How posturemaxxing became conflated with slimming “During the 2010s, with the rise of body positivity, it felt like we were moving away from that conversation a little bit, which was exciting,” says Phelan, who was a dancer before becoming a Pilates instructor, and experienced the toxic wellness culture firsthand.

“And now it seems like we've sort of veered back into saying the quiet part out loud, about how ‘strong’ is often a coded word for skinny and thinness and a very particular version of beauty. ” Like other trends, posture is a market to cash in on on TikTok, feeding off people’s insecurities. Viral workout videos call posture correction a way to look slimmer. A hyperfixation on thinness can actually make your posture worse, Dr. Crawford says.

“We see 50-, 60-, 70-year-old women who have a lot of dysfunction because they've been sucking in their whole lives,” she says. Many of the contraptions, like the braces and corsets sold on social media that promise us quick and easy fixes, don’t do it right either.

“What I explain to patients is that a lot of the time, those devices do more harm than good,” Dr. Crawford says. A real risk of relying on these devices is muscle strain, she adds. She recommends focusing on strength training so your muscles can respond effectively. Instead of emphasizing the need to look a certain way, Dr. Crawford suggests focusing on how you feel.

“There are definitely health benefits to having an upright position,” she says. “We have better respiration. We can get more oxygen in, more diaphragmatic excursion using the diaphragm to pull oxygen in. Organs have better positions without as much intra-abdominal pressure when we're in an upright, tall posture.

But an upright, tall posture is not the same as sucking in, sticking your chest out, and pulling your shoulders back. I don't like to tell people how they should look because they shouldn't have to think about it. ” Phelan echoes this sentiment: “‘Good posture’ in fact looks different on different bodies, and that it isn't a static, immovable thing,” she says.
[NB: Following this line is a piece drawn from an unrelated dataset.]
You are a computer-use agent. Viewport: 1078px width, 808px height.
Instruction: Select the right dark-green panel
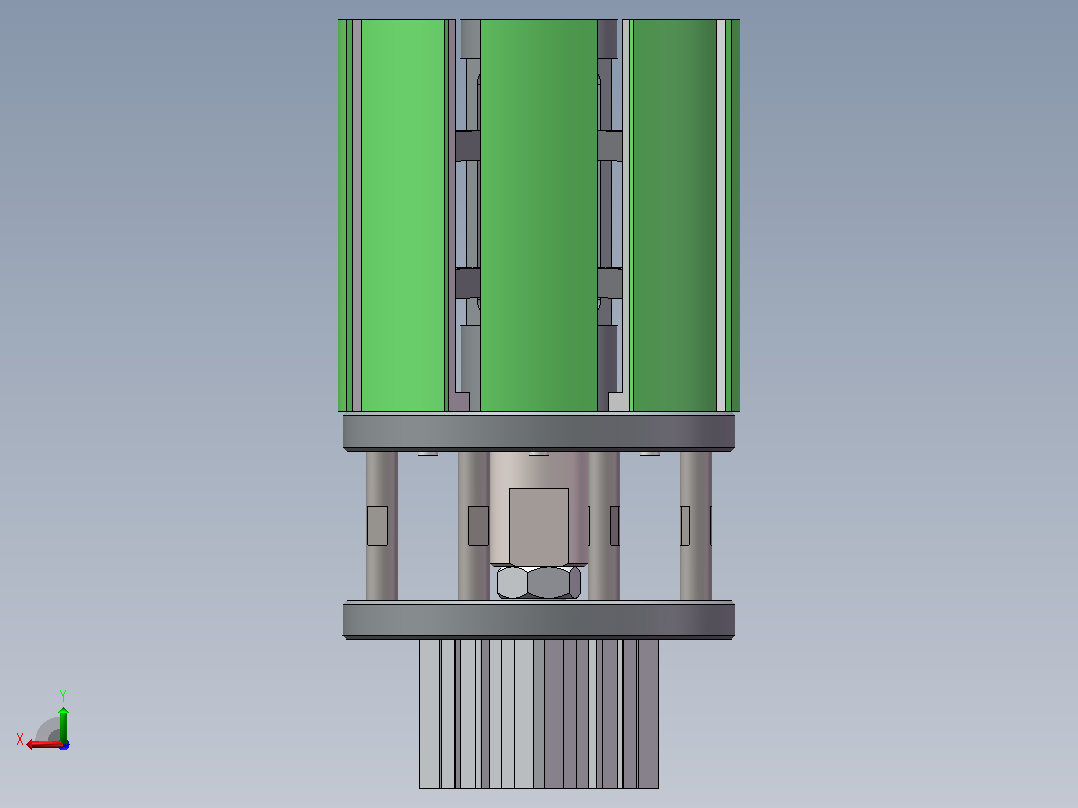674,215
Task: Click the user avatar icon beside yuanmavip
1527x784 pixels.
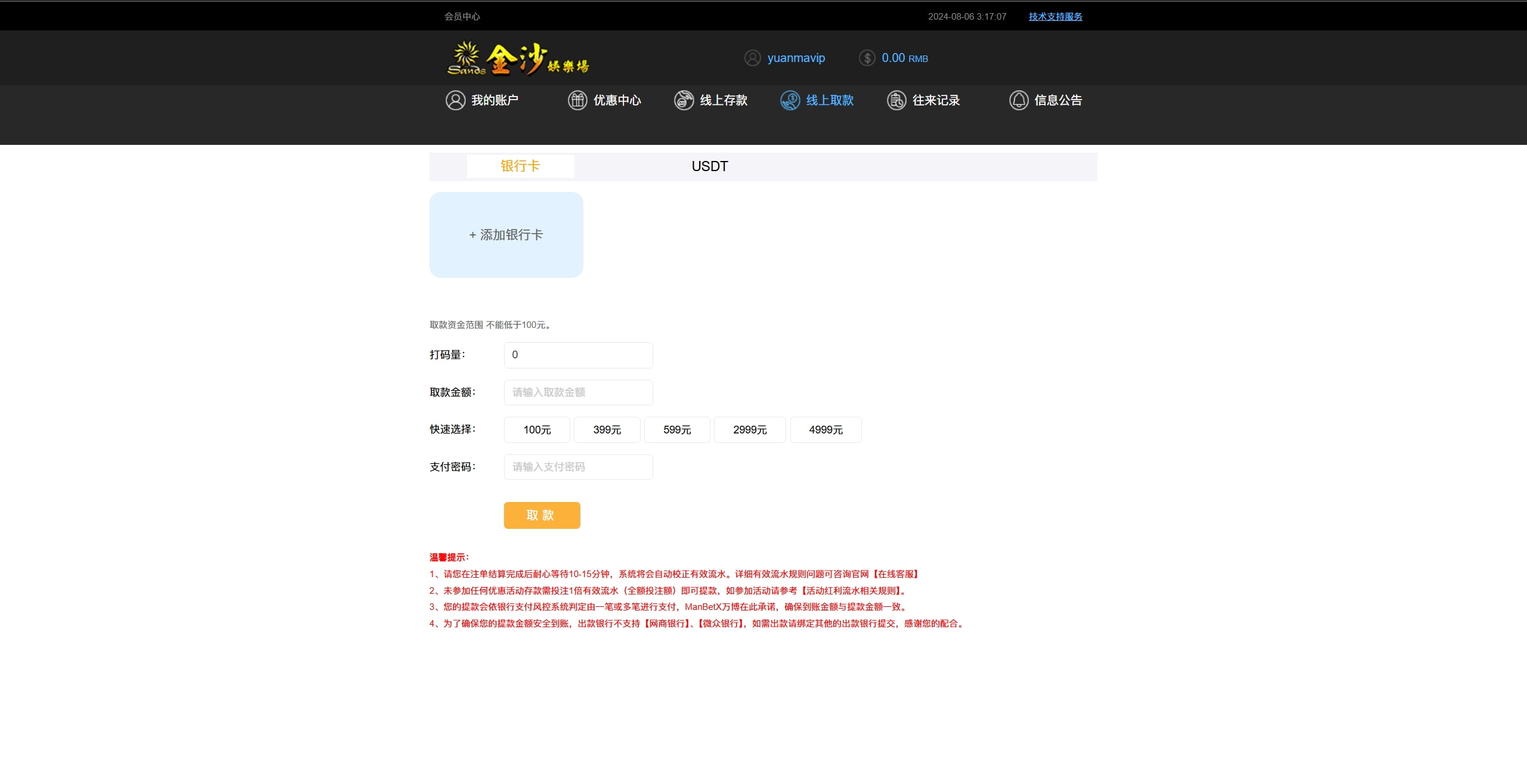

Assuming posture has to look a particular way doesn't only other those with different body shapes, it does the same to folks with disabilities. When we mistakenly stress the importance of an ultra-straight stance with pinned-back shoulders, we’re really just creating another elitist beauty standard to reinforce for clicks. The reality is everyone looks different, including when it comes to posture, and that’s the beauty of it. As Dorsinville puts it, posture is unique and part of identity.

“ the first generation living so much of life through screens, and the body, it's adapting to that, sometimes in ways that disconnect us from ourselves,” he says. So, rather than a perfectly straight, picturesque posture, “It's about finding alignment that feels natural and alive. ” Instead of stressing about a certain look or rigid regimen, he recommends taking moments for yourself to stretch and use your hands to feel and become cognizant of your body.

“Because, in my opinion, when posture comes from awareness instead of from pressure, it builds confidence,” he says. “It builds identity and a deep connection to who you are. ” Ultimately, the trend shouldn’t be about that waist-cinching, pastel pink athletic jacket you see on social media.

It can be as simple as a pair of leggings and the flip-flops you wear while heading to the mat or reformer, knowing you’re in control of your posture and body, taking it back from your laptop and phone.